Interpretive Summary: Genome-wide association studies are used to identify regions of the genome that are associated with the control of traits of economic importance. Detailed study of those regions leads to improved understanding of biology, as well as better models for predicting animal genetic merit. In this study, a new approach -- Bayesian Fine-Mapping – was used to determine how 3 million DNA variants in more than 27,000 Holstein bulls were associated with 35 production, reproduction, and body conformation traits. This new methods method also makes use of the predicted functional changes associated with each variant. For example, some DNA variants produce substantial changes in the protein sequence coded for in a gene, while other changes have little or no apparent effect on proteins. Including that information helped identify genes associated with these traits that had not been identified in previous studies. The use of 3 million DNA variants allows us to pinpoint with a high degree of accuracy the regions of the genome that are associated with regulation of many important traits in dairy cattle.
Technical Abstract: mputation has been routinely applied to ascertain sequence variants in large genotyped populations based on reference populations of sequenced individuals. With increasing numbers of animals sequenced and the implementation of the 1000 Bull Genomes Project, fine-mapping of causal variants for complex traits is becoming possible in cattle.
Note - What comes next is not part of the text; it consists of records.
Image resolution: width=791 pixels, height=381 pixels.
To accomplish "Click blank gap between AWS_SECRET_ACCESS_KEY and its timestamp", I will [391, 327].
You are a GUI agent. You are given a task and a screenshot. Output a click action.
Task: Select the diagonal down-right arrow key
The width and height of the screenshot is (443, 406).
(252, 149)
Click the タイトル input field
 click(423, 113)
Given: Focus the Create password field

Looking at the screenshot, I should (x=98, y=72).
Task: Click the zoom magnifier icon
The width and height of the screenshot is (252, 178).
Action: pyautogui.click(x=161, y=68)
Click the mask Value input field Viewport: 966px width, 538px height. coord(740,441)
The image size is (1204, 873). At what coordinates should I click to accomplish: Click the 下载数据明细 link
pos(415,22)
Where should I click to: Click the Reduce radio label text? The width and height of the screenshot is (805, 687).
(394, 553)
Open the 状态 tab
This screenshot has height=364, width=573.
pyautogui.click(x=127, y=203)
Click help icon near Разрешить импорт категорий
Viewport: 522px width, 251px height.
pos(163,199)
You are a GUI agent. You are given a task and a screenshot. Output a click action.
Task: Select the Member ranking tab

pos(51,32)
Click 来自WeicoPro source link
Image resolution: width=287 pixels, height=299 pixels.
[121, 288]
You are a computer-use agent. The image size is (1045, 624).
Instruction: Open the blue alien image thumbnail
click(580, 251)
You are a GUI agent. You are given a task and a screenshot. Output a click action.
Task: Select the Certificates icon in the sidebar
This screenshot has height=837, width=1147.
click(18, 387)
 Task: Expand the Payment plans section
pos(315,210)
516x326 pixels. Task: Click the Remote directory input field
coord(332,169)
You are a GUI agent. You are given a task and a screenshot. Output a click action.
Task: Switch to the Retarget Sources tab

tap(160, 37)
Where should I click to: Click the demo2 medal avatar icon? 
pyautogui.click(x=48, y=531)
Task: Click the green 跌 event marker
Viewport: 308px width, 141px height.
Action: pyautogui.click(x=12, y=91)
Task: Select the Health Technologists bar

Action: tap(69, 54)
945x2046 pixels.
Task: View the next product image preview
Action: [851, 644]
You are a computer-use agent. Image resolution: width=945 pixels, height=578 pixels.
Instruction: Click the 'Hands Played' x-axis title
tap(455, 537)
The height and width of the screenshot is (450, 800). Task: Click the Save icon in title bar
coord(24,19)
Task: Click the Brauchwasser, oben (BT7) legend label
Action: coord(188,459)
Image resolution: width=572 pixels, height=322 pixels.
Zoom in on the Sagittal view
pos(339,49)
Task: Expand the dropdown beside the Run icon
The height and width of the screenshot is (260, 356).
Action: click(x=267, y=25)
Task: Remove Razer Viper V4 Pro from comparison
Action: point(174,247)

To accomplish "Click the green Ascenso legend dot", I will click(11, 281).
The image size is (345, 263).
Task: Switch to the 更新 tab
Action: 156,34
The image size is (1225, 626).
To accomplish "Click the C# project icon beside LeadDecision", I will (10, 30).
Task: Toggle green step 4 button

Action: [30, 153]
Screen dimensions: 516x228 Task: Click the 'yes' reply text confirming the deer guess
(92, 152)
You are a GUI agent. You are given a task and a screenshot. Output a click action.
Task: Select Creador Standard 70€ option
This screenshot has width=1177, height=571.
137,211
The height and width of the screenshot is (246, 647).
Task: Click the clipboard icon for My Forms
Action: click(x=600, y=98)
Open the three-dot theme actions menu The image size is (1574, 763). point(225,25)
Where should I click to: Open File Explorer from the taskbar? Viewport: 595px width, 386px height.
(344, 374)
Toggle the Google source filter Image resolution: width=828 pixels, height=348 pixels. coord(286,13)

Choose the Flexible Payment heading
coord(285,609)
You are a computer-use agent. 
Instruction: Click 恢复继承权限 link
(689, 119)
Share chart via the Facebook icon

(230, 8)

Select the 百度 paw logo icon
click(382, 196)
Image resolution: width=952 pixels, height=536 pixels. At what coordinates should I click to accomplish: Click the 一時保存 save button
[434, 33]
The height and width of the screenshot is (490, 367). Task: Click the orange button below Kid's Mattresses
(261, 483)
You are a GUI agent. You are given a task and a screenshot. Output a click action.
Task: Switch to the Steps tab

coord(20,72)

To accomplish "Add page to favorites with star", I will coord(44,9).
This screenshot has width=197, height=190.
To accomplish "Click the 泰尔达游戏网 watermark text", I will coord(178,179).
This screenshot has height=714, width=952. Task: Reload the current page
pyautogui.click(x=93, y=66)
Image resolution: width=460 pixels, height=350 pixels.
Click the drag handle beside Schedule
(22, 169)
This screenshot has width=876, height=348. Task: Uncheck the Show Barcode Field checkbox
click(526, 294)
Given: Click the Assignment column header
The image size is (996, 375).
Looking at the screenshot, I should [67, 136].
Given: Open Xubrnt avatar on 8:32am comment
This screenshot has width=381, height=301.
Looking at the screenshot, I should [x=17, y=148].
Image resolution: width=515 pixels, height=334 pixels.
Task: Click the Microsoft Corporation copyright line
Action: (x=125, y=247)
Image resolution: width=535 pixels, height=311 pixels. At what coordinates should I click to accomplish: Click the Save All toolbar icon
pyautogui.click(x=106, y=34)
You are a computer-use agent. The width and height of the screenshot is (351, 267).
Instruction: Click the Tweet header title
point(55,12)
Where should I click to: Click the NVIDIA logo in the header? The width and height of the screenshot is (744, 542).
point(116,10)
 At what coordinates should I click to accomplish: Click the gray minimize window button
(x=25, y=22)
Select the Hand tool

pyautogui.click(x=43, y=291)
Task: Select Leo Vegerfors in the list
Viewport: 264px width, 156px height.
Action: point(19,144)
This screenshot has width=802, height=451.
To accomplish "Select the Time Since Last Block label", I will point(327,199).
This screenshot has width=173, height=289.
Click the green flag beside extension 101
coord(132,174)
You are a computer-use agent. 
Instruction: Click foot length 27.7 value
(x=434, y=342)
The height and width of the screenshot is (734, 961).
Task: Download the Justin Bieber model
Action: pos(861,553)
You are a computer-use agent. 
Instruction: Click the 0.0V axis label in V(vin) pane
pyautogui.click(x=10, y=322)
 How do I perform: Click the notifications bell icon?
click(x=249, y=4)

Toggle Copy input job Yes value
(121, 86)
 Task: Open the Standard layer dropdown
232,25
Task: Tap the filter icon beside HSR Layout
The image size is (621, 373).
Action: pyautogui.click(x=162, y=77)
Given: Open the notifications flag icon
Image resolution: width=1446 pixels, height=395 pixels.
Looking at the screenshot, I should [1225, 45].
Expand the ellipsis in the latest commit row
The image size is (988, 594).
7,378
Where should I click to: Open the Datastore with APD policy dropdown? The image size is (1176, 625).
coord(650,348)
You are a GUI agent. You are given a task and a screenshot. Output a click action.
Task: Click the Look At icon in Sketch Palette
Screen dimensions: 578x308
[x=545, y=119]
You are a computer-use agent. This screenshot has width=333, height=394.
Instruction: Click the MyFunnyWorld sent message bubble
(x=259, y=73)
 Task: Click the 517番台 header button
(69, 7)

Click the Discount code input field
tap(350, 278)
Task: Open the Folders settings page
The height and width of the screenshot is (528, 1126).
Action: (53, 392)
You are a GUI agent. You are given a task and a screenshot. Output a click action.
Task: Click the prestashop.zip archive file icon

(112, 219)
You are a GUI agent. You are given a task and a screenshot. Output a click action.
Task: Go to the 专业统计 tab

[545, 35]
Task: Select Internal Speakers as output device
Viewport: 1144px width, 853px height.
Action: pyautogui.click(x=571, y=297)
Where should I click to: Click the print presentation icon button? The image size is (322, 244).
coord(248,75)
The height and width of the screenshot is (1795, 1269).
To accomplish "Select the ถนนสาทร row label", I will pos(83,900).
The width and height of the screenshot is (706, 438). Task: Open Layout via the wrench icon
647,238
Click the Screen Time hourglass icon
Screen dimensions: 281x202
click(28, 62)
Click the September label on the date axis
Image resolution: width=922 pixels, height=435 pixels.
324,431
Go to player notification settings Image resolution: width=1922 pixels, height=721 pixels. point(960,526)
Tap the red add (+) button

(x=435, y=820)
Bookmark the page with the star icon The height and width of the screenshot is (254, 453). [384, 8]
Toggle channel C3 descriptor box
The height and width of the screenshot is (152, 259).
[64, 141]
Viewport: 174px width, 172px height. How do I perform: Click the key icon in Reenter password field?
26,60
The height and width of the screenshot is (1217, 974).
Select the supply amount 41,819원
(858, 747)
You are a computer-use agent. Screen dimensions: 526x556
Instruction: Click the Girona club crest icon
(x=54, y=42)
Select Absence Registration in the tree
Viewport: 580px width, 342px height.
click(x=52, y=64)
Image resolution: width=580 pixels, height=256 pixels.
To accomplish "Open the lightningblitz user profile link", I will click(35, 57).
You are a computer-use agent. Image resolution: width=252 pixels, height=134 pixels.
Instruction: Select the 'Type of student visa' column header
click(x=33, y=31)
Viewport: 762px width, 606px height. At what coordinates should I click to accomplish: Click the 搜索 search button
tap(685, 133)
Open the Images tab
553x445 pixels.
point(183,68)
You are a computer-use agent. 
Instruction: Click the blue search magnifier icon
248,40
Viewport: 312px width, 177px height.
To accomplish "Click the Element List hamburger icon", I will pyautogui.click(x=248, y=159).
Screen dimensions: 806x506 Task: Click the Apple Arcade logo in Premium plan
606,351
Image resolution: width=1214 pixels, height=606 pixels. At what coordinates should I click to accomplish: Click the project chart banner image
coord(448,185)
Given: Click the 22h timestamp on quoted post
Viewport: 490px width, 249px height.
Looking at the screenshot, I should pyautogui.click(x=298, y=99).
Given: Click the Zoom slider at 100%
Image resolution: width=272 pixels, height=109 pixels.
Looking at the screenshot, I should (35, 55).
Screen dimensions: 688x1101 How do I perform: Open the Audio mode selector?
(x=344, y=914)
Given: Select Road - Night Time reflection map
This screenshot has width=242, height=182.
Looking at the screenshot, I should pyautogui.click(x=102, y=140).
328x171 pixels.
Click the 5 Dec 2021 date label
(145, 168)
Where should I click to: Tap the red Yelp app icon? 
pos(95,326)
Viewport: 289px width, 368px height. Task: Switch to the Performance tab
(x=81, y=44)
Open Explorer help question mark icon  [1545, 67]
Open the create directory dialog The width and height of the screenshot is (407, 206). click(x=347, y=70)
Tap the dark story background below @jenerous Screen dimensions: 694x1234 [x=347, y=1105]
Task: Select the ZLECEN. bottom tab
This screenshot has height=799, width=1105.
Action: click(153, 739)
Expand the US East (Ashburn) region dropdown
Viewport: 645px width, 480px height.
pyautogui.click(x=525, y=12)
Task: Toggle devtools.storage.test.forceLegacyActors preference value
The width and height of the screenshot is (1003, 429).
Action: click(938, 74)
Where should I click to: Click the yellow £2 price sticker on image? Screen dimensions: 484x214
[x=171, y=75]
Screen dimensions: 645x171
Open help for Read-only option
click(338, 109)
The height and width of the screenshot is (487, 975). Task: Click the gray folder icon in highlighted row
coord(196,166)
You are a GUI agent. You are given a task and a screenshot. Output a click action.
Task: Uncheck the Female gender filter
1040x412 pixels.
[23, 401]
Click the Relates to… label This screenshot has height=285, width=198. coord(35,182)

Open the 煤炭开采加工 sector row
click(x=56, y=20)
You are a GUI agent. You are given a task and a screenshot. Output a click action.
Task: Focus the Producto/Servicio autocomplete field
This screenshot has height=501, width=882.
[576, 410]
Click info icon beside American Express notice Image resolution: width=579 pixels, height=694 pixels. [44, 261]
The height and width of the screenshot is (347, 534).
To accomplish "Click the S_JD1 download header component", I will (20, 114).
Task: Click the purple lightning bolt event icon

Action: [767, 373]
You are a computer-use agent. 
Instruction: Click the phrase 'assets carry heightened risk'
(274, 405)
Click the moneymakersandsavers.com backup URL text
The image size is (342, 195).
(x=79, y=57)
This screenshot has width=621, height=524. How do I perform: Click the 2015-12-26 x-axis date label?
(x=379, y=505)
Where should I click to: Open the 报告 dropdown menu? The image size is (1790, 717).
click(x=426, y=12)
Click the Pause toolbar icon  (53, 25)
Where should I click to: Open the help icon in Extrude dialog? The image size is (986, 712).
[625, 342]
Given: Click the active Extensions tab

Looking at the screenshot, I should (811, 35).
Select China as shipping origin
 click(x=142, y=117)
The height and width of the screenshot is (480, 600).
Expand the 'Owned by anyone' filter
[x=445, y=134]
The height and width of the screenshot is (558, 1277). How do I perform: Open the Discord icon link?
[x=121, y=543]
After quality control and LD pruning, we imputed 3 million selected sequence variants to over 27,000 Holstein bulls. These bulls were selected to have highly reliable phenotype (breeding values) for 35 production, reproduction, and body conformation traits. We first performed whole-genome single-marker scan for the 35 traits using the mixed-model based association tests. The single-trait association statistics were then merged into multi-trait analyses of 3 groups of traits, production, reproduction, and body conformation, respectively. Both single- and multi-trait GWAS results were used to pick 2-Mb candidate genomic regions for fine-mapping studies. We developed a fast Bayesian Fine-MAPping approach (BFMAP) to fine-map the candidate genomic regions to single-gene resolution and to integrate fine-mapping with functional enrichment analysis. Our fine-mapping identified many promising candidate genes for dairy traits, including ABCC9 VPS13B, MGST1, SCD, MKL1, CSN1S1 for production traits, CHEK2, GC, KALRN for reproduction traits, and TMTC2, ARRDC3, ZNF613, CCND2, FGF6 for body conformation traits. Based on existing functional annotation data available for the cattle genome, we revealed biologically meaningful enrichment in our fine-mapped variants that can be readily tested for future functional validation. Collectively, we developed a fast Bayesian approach for fine-mapping and enrichment analysis, generated a list of candidate genes and variants of complex traits for functional studies, and expanded our understanding of the genetic basis of complex traits in dairy cattle.